* PROBLEM DETAILS:
Reproduce only the rows from the line containing "The height and width of the screenshot is (728, 1428)." through the line containing "Open Settings in", both included, with their requests. Increase every coordinate in the answers by 136.
....................
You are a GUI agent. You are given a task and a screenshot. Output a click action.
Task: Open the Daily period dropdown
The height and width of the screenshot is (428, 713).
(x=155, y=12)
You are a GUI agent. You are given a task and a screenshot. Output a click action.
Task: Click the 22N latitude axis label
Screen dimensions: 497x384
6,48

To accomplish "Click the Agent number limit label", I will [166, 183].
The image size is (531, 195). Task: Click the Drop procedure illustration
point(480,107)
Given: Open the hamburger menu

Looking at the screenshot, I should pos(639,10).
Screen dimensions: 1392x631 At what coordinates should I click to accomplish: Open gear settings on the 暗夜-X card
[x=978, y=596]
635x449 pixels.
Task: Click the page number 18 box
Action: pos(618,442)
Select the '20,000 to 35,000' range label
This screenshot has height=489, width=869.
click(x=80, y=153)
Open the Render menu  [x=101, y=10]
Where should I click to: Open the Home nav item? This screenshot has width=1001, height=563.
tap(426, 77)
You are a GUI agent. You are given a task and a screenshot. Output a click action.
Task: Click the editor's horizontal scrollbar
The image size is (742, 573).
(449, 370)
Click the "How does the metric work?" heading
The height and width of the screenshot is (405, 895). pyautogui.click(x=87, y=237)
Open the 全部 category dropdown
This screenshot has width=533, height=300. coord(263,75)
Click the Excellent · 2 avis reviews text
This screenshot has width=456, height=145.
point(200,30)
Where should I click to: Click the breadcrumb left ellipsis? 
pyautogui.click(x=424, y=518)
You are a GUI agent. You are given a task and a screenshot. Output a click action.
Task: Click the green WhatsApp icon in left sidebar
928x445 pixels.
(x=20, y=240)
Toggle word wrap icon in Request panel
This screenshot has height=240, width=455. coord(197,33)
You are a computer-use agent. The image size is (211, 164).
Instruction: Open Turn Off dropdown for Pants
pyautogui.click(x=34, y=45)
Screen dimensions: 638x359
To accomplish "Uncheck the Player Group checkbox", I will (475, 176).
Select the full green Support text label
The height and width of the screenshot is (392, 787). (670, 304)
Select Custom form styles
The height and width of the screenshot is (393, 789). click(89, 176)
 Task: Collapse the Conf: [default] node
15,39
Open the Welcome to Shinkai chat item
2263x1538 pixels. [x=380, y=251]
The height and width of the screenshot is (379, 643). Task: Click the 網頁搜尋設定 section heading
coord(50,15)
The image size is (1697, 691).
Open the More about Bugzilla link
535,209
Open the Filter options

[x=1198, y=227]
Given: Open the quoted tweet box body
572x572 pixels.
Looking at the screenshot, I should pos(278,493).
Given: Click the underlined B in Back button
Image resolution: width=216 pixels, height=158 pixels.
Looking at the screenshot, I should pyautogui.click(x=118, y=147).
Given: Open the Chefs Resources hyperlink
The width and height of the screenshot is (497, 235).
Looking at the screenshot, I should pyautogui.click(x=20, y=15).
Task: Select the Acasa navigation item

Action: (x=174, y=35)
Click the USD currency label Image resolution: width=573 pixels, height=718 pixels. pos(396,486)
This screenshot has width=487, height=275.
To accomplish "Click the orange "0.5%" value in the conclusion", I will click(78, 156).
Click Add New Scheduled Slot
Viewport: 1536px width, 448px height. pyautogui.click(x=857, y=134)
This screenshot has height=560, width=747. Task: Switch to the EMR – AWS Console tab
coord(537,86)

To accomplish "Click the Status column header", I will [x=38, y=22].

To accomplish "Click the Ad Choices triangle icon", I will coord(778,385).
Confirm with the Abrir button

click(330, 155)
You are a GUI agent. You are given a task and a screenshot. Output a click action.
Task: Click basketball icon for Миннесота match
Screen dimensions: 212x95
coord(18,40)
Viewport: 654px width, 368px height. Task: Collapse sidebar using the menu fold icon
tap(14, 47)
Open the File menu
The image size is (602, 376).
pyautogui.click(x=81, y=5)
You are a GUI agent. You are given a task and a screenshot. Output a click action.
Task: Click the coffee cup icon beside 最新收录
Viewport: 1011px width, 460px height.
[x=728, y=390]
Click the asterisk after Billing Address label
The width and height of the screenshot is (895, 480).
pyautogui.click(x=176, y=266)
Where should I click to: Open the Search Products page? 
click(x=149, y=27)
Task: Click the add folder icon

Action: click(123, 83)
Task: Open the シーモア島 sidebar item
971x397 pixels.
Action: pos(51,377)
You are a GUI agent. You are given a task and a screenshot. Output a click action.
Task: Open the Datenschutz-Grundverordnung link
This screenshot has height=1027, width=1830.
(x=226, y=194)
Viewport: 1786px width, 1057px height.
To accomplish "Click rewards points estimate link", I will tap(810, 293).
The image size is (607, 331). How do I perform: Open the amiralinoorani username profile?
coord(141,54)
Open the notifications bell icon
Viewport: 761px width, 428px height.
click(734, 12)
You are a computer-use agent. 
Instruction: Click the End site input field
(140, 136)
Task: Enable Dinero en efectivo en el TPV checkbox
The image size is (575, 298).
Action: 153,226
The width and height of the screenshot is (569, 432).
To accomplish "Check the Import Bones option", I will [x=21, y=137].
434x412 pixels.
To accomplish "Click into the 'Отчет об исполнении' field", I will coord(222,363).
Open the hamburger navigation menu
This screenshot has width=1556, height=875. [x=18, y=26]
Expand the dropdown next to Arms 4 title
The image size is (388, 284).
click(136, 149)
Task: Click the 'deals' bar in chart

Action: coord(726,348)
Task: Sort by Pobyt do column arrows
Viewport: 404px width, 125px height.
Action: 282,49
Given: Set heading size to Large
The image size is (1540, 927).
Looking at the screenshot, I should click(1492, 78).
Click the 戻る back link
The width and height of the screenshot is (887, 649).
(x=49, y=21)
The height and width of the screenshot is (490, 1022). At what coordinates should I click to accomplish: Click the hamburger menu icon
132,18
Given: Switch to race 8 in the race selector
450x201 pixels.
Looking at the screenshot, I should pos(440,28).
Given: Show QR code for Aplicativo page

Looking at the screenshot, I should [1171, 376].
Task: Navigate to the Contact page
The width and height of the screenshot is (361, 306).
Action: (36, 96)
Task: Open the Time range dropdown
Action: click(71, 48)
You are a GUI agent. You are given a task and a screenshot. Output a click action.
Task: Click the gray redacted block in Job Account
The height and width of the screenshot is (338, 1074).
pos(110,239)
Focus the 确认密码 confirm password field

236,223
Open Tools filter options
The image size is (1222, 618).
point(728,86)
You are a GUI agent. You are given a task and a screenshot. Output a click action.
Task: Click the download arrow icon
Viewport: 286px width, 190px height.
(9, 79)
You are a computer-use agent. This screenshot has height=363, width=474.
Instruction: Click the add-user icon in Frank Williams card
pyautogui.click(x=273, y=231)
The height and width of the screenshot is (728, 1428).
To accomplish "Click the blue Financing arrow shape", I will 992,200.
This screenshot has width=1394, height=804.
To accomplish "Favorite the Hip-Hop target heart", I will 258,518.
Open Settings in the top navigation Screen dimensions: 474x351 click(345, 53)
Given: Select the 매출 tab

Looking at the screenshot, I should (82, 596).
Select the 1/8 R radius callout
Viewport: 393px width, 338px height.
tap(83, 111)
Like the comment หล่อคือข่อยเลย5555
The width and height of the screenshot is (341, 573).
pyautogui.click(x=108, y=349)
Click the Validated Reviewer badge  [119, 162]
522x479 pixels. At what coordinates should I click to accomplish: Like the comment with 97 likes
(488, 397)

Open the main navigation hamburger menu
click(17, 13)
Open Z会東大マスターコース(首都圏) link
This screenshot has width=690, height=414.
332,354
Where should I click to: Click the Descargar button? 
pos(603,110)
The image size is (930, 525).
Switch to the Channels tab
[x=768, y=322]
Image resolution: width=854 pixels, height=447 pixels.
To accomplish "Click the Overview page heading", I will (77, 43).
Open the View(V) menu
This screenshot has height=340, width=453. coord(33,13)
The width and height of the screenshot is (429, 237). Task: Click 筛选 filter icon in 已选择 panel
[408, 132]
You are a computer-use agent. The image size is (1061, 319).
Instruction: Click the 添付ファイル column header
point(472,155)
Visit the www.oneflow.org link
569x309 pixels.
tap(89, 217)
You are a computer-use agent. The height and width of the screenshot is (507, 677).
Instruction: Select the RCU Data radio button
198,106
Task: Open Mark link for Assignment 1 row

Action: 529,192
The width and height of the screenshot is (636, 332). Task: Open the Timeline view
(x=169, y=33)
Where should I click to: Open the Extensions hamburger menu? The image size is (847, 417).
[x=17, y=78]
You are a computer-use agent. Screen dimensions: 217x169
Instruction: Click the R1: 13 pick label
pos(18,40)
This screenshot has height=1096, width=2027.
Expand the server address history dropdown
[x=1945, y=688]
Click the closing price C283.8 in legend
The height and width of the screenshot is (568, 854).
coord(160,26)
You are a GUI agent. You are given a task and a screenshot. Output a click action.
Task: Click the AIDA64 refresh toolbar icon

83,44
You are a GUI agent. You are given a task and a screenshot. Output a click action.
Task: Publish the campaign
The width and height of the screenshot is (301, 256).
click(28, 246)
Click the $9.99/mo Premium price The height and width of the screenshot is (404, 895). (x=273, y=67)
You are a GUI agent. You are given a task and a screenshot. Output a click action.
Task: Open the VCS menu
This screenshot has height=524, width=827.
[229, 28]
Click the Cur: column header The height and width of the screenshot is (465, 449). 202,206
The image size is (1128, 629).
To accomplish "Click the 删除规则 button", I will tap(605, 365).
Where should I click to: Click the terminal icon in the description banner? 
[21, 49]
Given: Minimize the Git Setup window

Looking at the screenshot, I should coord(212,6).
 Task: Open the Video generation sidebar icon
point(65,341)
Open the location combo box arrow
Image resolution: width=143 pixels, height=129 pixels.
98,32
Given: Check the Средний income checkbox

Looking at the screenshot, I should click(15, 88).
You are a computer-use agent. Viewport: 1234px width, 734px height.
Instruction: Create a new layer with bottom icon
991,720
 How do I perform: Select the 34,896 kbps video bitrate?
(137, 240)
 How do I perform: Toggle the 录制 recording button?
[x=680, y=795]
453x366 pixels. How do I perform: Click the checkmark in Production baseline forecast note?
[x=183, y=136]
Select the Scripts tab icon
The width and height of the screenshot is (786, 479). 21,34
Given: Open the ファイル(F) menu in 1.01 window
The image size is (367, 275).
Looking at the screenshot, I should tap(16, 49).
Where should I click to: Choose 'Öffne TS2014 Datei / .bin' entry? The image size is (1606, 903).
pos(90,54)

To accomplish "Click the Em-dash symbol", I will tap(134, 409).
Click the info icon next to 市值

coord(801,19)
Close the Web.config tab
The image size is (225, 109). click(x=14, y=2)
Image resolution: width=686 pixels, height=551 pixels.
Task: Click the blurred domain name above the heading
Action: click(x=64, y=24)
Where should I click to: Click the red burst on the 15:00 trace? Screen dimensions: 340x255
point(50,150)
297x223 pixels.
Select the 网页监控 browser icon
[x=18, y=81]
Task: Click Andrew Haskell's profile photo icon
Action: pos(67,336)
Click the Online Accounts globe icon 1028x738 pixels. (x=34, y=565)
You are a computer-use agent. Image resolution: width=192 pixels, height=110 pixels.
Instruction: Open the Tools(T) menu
....................
* SOLUTION FOR THIS PROBLEM:
The height and width of the screenshot is (728, 1428).
To accomplish "Click the blue Financing arrow shape", I will 1128,336.
This screenshot has width=1394, height=804.
To accomplish "Favorite the Hip-Hop target heart", I will 394,654.
Open Settings in the top navigation Screen dimensions: 474x351 click(481, 189)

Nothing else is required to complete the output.